Logistical problems such as storage, freezing, and thawing of samples or poor calibration of equipment may affect the accuracy of a diagnostic test after it is introduced into routine clinical practice. Several factors, such as a change in diagnostic indications, may influence the circumstances under which a test is used. Phase IV studies are therefore needed to determine whether the diagnostic accuracy of a test in practice corresponds to predictions from systematic reviews of phase III trials.

Phase IV studies include large cohorts of consecutive participants. Regular reports on regional, national, and international quality and bench markings may also help improve quality of testing in clinical practice. Phase IV diagnostic studies are an important aid in quality assurance and quality development and are necessary to identify rare adverse events.16

Conclusion

Few will argue that valid evidence is necessary before we introduce new drugs in clinical practice. The randomised trial is the best method for comparing interventions. Randomised trials are also necessary to evaluate the potential effects of introducing a diagnostic test. Unfortunately, few randomised trials deal with diagnostic tests. We searched the Cochrane Central Register of Controlled Trials (Issue 1, 2005) and found that only 4.2% (18 366 of 435 786 records) dealt with diagnostic tests or screening. Awareness of the need for evidence based diagnostic testing must be increased. Organisations such as the Cochrane Collaboration can help by improving facilities for and methodological quality of systematic reviews of diagnostic tests.

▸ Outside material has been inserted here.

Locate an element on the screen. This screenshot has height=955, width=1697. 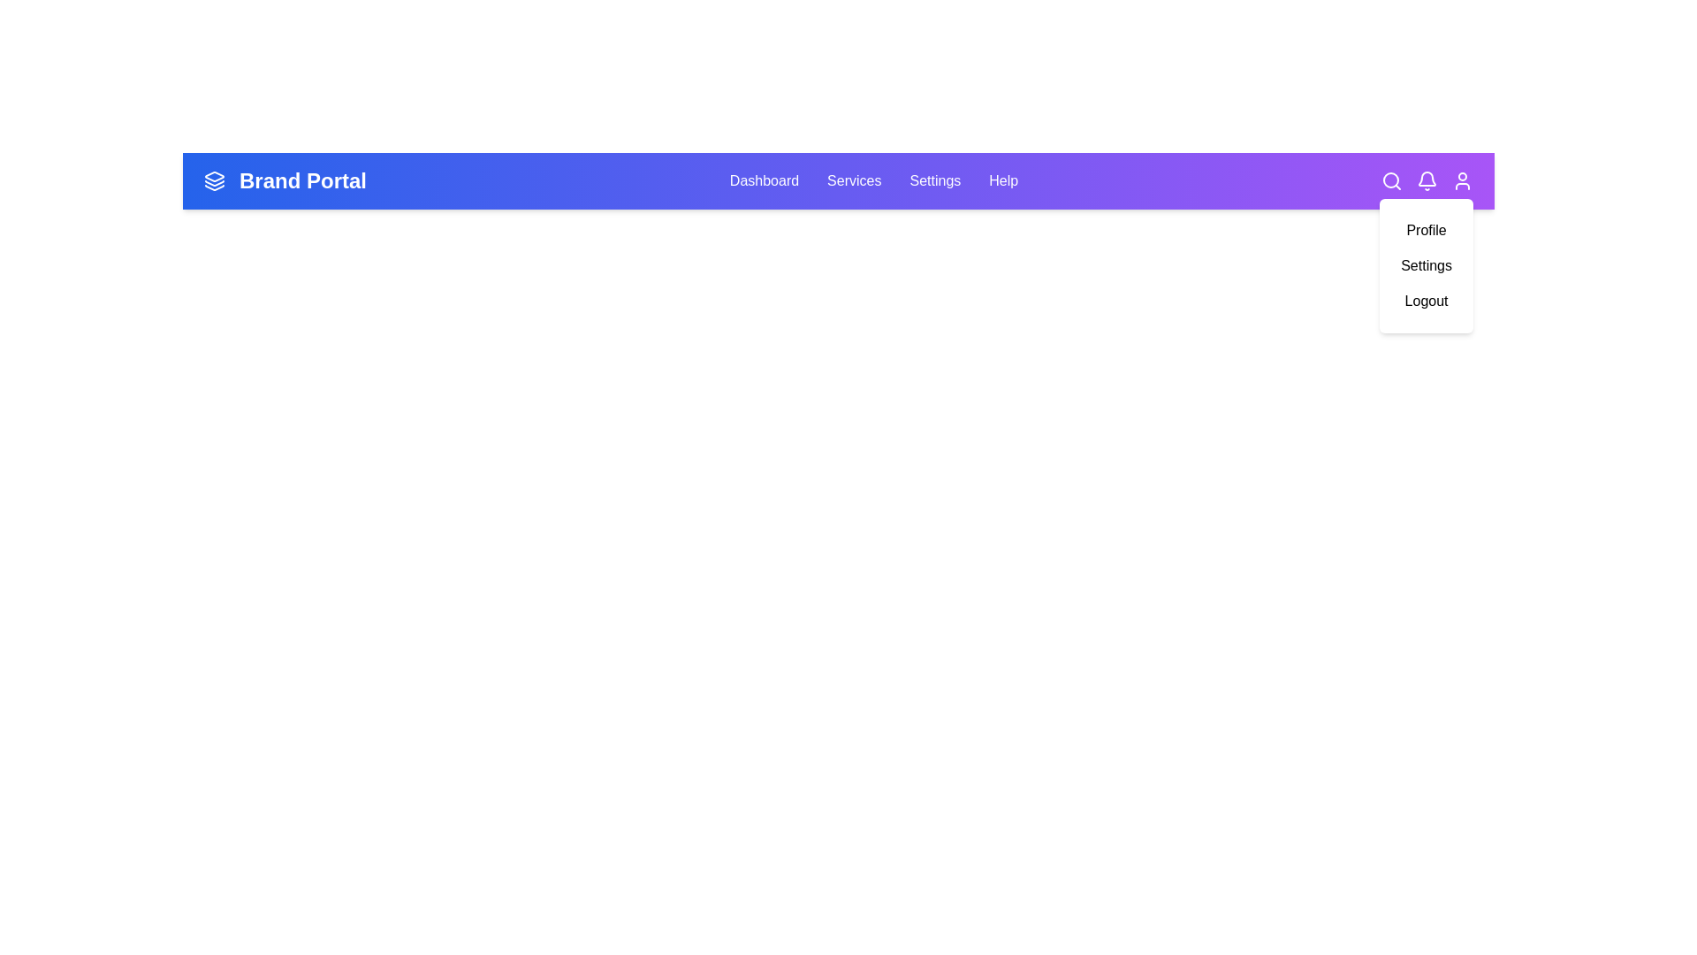
the white bell icon on the purple background located at the top-right section of the interface is located at coordinates (1427, 180).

The demand for diagnostic phase III and phase IV studies is increasing with the continuous development of new diagnostic methods. Although defensive use of diagnostic tests improves clinical outcomes for some patients, it worsens clinical outcomes for others.17 The four temporal phases of research provide a logical, stepwise procedure for development of diagnostic tests. However, the four phases do not apply to all diagnostic tests or provide an adequate basis for all types of diagnostic studies. Furthermore, one type of study may occur in several phases. The phase concept is meant as a guide that may be adjusted according to individual circumstances.

Summary points

The harms and benefits of diagnostic tests should be fully evaluated before they are used in clinical practice

A four phase process of assessment is suggested, mirroring that used for new drugs

The first phase focuses on establishing the normal range

The second phase focuses on establishing sensitivity and specificity and other measures of diagnostic accuracy

Randomised trials are then needed to determine whether patients benefit from the testing

The final phase is large continuous surveillance studies to identify consequences of testing in clinical practice

Contributors and sources: CG directs The Copenhagen Trial Unit, a non-specialty oriented centre for clinical intervention research and studies random and systematic errors in clinical research. LLG studies random and systematic errors in clinical research. CG and LLG are physicians and editors of the Cochrane Hepato-Biliary Group. The literature came from unsystematic and systematic searches of PubMed, The Cochrane Library, and personal files. CG drafted and LLG revised the paper. CG is the guarantor.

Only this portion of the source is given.